Senate Bill 787 passed the 2020 West Virginia Legislature by adding a new section, designated Chapter 33-53-1, relating to providing benefits to pharmacists for pharmacist care rendered within the pharmacist’s scope of practice if benefits would be provided for such services performed by other health care providers.
Benefits may not be denied for any health care service performed by a pharmacist licensed under Chapter 33-5-1, if:
- The service performed was within the lawful scope of the pharmacist’s license;
- The plan would have provided benefits if the service has been performed by another healthcare provider; and
- The pharmacist is included in the plan’s network of participating providers.
The health plan shall include an adequate number of pharmacists in its network of participating health care providers.

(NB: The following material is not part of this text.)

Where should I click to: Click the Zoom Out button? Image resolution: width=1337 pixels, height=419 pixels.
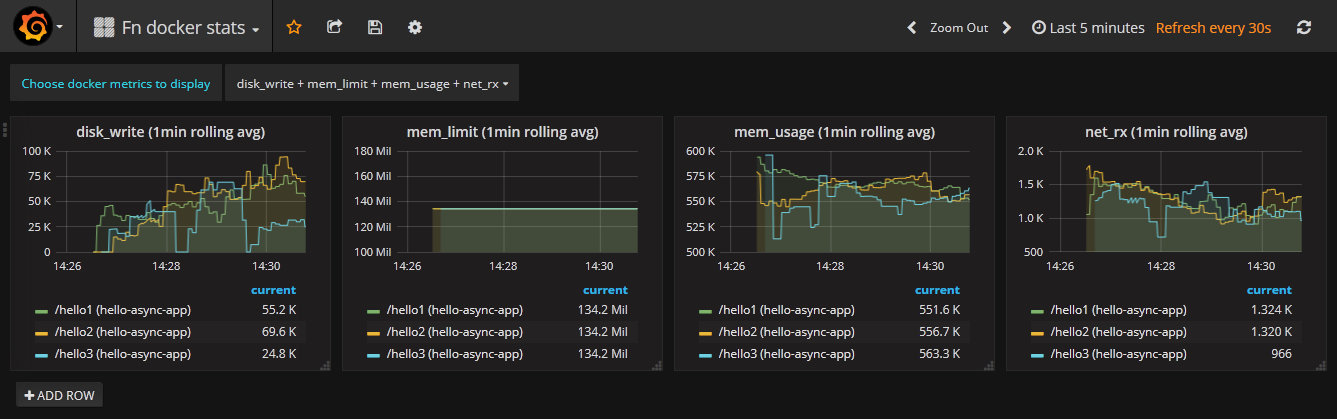point(958,28)
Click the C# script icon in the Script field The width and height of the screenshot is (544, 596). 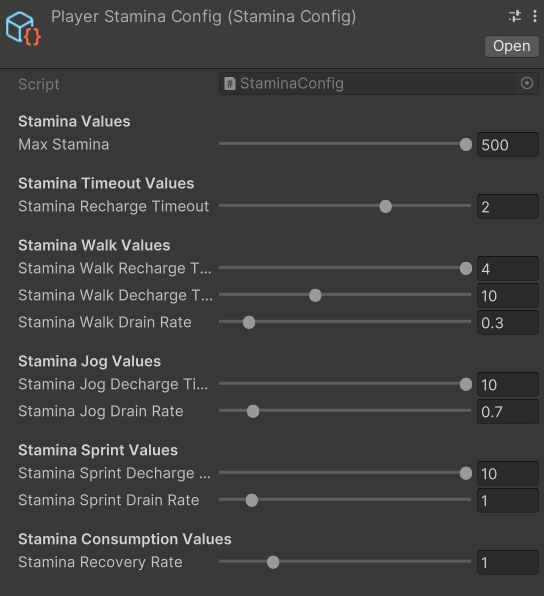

The participation of pharmacies in the plan network’s drug benefit does not satisfy the requirement that plans include pharmacists in their network of participating health care providers.
Delegate credentialing agreements to contracted health care facilities shall accept credentialing for pharmacists employed or contracted by those facilities. Health plans shall reimburse facilities for covered services provided by network pharmacists with the pharmacists’ scope of practice per negotiations wit the facility.
For purposes of this new law, health plans, policies, contracts or agreements do not include Medicaid or Children’s Health Insurance Program health plans, policies, contracts or agreements that are approved by the Department of Health and Human Resources Bureau of Medical Services (Medicaid).